Surabaya – Pandemi Covid-19 memang telah memaksa pembelajaran dilakukan secara online atau daring (dalam jaringan).
Namun ini bukan tanpa kendala. Karena banyak keluhan dari para orang tua karena biaya untuk membeli paket data yang cukup menguras kantong.
Hal itu menjadi perhatian Rektor Universitas Nahdlatul Ulama Surabaya (Unusa) Prof. Dr. Ir. Achmad Jazidie, M.Eng.
Dalam sebuah Sharing Session di Era New Normal secara online yang digelar LLDIKTI Wilayah VII, Sabtu (13/6/2020), Prof Jazidie mengatakan dengan banyaknya keluhan itu, sistem pembelajaran online seharusnya bisa lebih murah dan fleksibel.

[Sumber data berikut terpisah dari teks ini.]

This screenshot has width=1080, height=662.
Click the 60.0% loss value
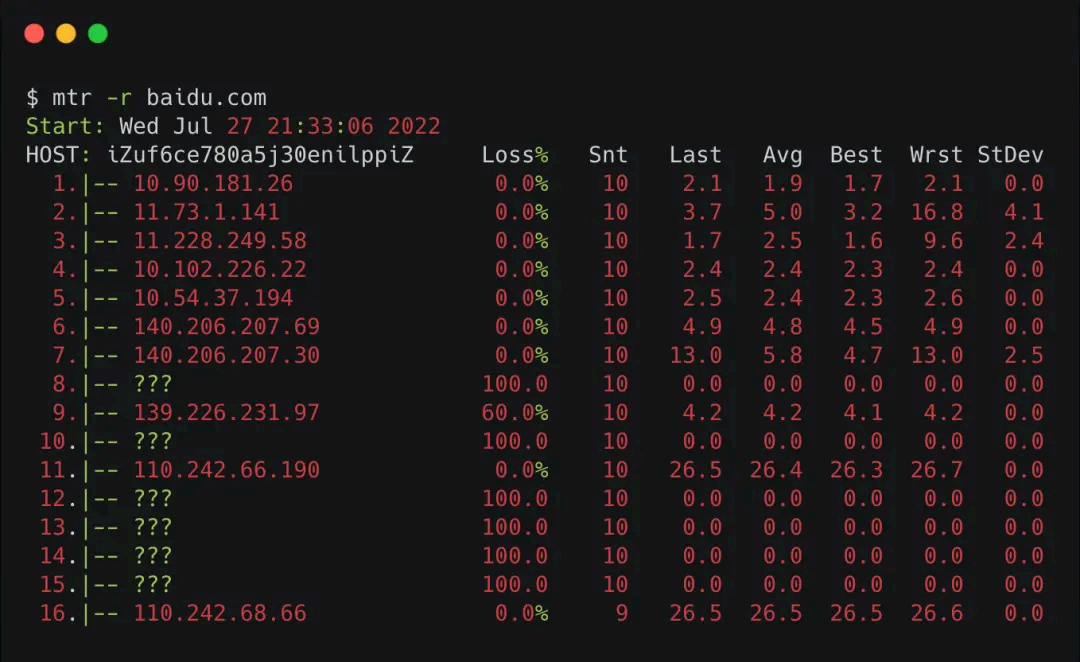pos(515,413)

Caranya dengan berbagai macam. Misalnya tidak mengharuskan dosen dan mahasiswa menggunakan satu aplikasi saja, atau bisa juga tidak harus pembelajaran online yang real time dan sebagainya.
“Tapi dosen tetap harus diberi pemahaman agar pembelajaran itu bisa bervariasi. Yang sekiranya mudah dan paling enak diakses mahasiswanya. Di sinilah dosen bisa lebih kreatif,” ujar dosen Teknik Elektro ITS ini.

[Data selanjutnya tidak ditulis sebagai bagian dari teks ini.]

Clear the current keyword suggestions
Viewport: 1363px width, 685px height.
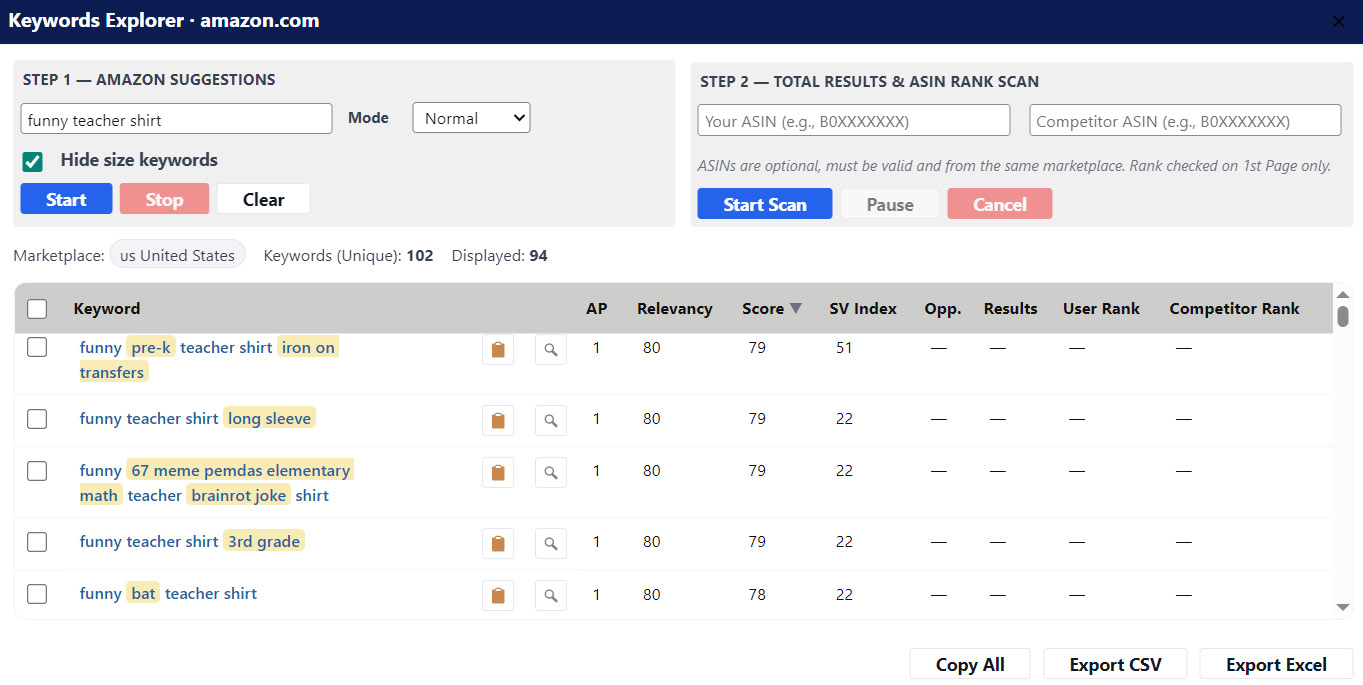(x=263, y=198)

Sekarang ini, Unusa sedang mengembangkan hal itu. Sehingga nantinya ditemukan formula yang bisa saling menguntungkan antara dosen dan mahasiswanya.
“Tapi kami sudah memberikan panduan. Misalnya pembelajaran bisa melalui video yang dibuat dosen. Lalu disebarkan ke mahasiswa. Sehingga mahasiswa bisa mengulang kembali materi tersebut kapanpun. Tapi kalau memang materi real time harus dilakukan ya silahkan. Harus dikombinasikan,” tukas Prof Jazidie.

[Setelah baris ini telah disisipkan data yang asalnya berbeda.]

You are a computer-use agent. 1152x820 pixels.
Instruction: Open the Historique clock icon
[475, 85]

Selain itu, Prof Jazidie mengatakan perkuliahan daring di Unusa sebenarnya bukan hal yang baru. Karena sejak 2017, Unusa memiliki e-Sorogan System. Ini mengadaptasi pembelajaran di pondok pesantren dengan sentuhan modernisasi.
“Sejak 2017 kami bagikan tablet kepada mahasiswa baru Unusa sebagai media e-learning itu yang kami berinama e-Sorogan. Dosen pun juga mendapatkannya,” ungkapnya.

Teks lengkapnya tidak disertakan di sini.